**TASK PROMPT:** Each line from the first down to the one containing "- Publicidad (36, 2253)" should be returned exactly as it appears below.

**TASK INPUT:**
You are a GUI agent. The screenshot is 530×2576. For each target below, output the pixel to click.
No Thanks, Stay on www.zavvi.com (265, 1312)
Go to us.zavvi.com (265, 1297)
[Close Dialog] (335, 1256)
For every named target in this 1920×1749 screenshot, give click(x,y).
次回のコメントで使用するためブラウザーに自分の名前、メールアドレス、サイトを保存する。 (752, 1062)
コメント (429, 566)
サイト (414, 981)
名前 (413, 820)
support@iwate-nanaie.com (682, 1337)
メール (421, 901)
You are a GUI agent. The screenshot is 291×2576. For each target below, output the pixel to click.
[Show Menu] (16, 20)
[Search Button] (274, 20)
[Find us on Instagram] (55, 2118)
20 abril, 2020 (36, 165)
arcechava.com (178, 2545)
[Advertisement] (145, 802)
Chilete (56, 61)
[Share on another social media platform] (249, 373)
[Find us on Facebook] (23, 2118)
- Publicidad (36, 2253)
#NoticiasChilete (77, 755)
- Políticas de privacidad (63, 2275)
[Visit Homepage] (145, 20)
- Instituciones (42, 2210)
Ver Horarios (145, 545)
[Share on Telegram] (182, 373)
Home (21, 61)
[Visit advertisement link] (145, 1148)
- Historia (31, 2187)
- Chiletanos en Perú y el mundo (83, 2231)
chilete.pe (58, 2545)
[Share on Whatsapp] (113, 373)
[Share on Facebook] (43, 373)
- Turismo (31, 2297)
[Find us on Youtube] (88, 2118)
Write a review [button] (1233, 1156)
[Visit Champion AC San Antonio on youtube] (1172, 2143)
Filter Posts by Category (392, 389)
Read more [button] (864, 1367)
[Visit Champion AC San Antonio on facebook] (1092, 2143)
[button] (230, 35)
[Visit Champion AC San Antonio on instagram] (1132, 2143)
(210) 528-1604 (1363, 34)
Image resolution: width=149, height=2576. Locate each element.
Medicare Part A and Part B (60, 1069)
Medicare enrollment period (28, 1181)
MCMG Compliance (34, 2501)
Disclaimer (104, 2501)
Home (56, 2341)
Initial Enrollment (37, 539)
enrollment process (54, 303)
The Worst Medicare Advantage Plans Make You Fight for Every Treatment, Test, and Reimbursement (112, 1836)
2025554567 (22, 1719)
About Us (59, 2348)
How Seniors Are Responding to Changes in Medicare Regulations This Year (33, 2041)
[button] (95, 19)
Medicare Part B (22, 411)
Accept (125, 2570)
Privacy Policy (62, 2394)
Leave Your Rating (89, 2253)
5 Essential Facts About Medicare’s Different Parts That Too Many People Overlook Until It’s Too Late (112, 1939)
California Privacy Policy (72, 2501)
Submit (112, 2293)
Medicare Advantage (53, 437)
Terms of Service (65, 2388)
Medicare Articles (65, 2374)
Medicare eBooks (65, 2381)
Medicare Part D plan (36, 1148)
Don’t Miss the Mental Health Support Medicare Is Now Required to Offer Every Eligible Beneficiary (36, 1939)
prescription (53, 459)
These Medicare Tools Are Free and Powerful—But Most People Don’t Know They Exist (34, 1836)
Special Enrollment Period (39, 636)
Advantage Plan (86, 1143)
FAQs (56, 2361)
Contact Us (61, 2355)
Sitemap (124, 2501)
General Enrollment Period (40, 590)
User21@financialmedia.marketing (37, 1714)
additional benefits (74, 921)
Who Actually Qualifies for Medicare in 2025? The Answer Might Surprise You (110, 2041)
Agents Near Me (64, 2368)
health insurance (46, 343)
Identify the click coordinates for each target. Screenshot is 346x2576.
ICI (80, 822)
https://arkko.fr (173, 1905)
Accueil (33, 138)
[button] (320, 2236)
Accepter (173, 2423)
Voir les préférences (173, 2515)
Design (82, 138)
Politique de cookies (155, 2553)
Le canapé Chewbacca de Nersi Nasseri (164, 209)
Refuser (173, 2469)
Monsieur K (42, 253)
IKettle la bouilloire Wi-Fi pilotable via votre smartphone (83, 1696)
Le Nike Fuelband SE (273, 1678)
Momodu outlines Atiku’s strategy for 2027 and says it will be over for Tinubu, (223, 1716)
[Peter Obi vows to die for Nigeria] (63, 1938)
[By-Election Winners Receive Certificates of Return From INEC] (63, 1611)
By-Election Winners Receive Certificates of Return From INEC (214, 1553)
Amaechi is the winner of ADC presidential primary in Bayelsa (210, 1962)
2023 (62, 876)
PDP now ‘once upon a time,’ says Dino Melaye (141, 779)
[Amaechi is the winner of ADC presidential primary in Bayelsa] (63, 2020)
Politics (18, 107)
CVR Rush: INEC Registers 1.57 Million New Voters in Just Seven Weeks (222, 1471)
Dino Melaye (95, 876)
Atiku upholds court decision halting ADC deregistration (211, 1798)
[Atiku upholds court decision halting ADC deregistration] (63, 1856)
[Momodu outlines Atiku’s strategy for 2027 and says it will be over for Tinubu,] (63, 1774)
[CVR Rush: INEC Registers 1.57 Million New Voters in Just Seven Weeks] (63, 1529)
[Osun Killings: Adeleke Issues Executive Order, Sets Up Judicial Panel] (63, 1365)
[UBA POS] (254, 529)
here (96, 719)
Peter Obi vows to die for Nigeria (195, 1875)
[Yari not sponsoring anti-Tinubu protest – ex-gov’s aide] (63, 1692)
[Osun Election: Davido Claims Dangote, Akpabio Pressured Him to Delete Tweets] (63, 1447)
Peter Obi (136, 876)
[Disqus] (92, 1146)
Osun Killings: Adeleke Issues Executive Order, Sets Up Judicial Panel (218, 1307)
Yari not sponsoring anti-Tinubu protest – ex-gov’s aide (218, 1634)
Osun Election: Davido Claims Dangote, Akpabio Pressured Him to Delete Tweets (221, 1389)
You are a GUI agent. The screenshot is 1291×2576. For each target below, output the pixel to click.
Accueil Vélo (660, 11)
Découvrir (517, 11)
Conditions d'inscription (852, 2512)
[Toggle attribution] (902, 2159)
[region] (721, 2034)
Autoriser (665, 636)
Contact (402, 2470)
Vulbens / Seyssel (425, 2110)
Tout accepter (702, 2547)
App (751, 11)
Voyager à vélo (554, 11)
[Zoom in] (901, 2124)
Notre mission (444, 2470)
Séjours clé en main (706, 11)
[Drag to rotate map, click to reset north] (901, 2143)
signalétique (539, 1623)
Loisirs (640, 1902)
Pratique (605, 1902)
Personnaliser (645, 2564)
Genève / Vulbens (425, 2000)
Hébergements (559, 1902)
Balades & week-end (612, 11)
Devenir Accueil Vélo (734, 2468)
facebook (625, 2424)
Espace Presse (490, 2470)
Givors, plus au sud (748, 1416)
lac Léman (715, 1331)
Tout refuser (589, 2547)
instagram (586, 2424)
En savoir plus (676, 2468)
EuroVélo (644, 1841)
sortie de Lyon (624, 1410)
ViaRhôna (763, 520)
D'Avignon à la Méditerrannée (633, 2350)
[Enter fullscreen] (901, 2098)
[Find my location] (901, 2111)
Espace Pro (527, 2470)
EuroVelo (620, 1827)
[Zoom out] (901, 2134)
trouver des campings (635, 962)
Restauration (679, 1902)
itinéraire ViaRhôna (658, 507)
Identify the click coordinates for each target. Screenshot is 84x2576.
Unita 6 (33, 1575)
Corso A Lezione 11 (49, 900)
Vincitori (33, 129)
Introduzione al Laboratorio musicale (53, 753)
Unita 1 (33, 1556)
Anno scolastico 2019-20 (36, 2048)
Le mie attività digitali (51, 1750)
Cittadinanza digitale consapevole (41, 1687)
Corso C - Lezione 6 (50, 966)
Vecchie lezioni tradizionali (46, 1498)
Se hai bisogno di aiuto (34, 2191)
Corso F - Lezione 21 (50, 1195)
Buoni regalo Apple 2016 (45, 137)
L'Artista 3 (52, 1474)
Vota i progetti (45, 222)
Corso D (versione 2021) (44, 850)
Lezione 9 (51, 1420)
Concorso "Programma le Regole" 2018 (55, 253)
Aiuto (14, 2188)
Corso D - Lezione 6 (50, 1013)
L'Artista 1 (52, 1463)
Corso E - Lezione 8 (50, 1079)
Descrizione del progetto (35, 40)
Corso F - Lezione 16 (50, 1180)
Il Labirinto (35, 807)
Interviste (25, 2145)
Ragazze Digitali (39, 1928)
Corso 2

**WRITTEN SOLUTION:**
You are a GUI agent. The screenshot is 530×2576. For each target below, output the pixel to click.
No Thanks, Stay on www.zavvi.com (265, 1312)
Go to us.zavvi.com (265, 1297)
[Close Dialog] (335, 1256)
For every named target in this 1920×1749 screenshot, give click(x,y).
次回のコメントで使用するためブラウザーに自分の名前、メールアドレス、サイトを保存する。 (752, 1062)
コメント (429, 566)
サイト (414, 981)
名前 (413, 820)
support@iwate-nanaie.com (682, 1337)
メール (421, 901)
You are a GUI agent. The screenshot is 291×2576. For each target below, output the pixel to click.
[Show Menu] (16, 20)
[Search Button] (274, 20)
[Find us on Instagram] (55, 2118)
20 abril, 2020 (36, 165)
arcechava.com (178, 2545)
[Advertisement] (145, 802)
Chilete (56, 61)
[Share on another social media platform] (249, 373)
[Find us on Facebook] (23, 2118)
- Publicidad (36, 2253)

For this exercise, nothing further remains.